A model and designer, Enriquez was wearing a dress of her design when she was crowned – a rainbow-colored sequin dress. The 27-year-old beat out 21 other contestants for the Miss Nevada title, notably being crowned as Pride month came to a close. Enriquez went to Instagram to say, “Huge thank you to everyone who supported me from day one. My community, you are always in my heart. My win is our win. We just made history. Happy pride.” She competed in transgender pageants for four years before initiating her journey in cisgender pageants in 2020. Upon winning, Enriquez opened up about her story, explaining that as a child she “was often told that I was not allowed to be myself, or to be in spaces that I was not welcome,” but that today she has “learned that [her] differences do not make me less than, it makes me more than.”
Enriquez has reflected on her journey, and how her past trauma both inspired her journey and created difficulty in the process. One of the largest portions of the contest is a close-doored interview with various other forms of communication weaved throughout different stages of the competition – a portion of the pageant Enruiqiez initially struggled with. She explains, “Speaking, at one point in [her] life, was an invitation to be attacked and bullied or discriminated (against).
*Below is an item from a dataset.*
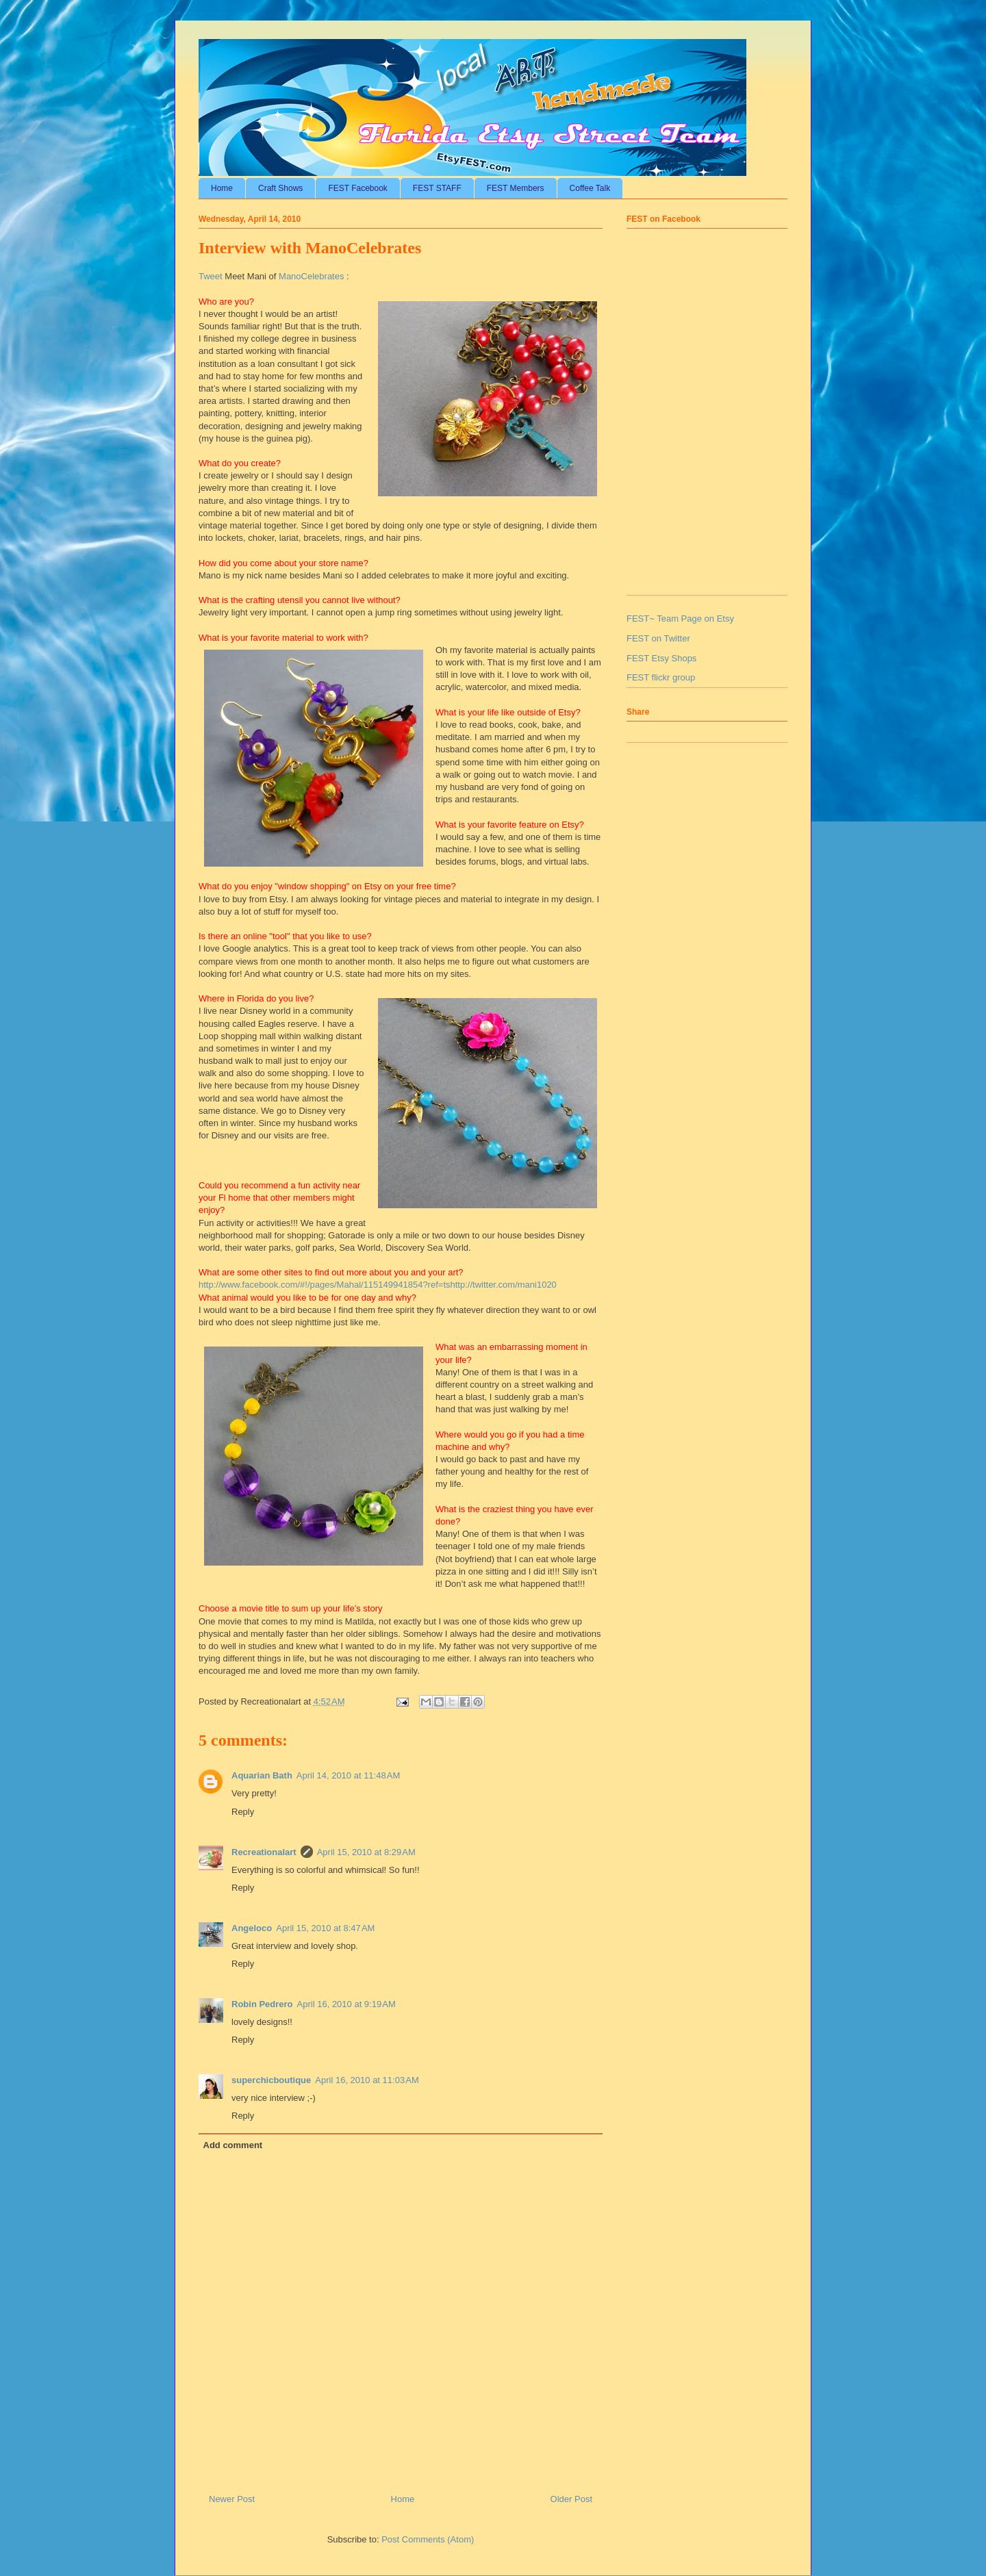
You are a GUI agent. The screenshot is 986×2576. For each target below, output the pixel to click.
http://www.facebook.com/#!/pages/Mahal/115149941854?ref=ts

I learned to silence myself to survive.”
Challenged in overcoming her past trauma, Enriquez’s story and perseverance now inspire girls and young women in Nevada and throughout the U.S. to pursue their ambitions.
Enriquez’s identity as a transgender woman, however, far from summarizes the accomplishments and dedication of Miss Nevada. The Filipina-America is also a fashion designer, healthcare administrator, and advocate for victims of physical and sexual abuse. After winning on Nevada’s regional circuit, Kataluna started her campaign called #BEVISIBLE. Enriquez used this platform to combat hate through vulnerability, being honest and open about her own experiences as a transgender woman of color. In accordance with her journey, she has used her platform to aid mental health organizations that advocate for LGBTQ+ individuals.
The new Miss Nevada will be competing in the Miss USA pageant come November, looking to set history once again and become the second transgender woman to compete at Miss Universe.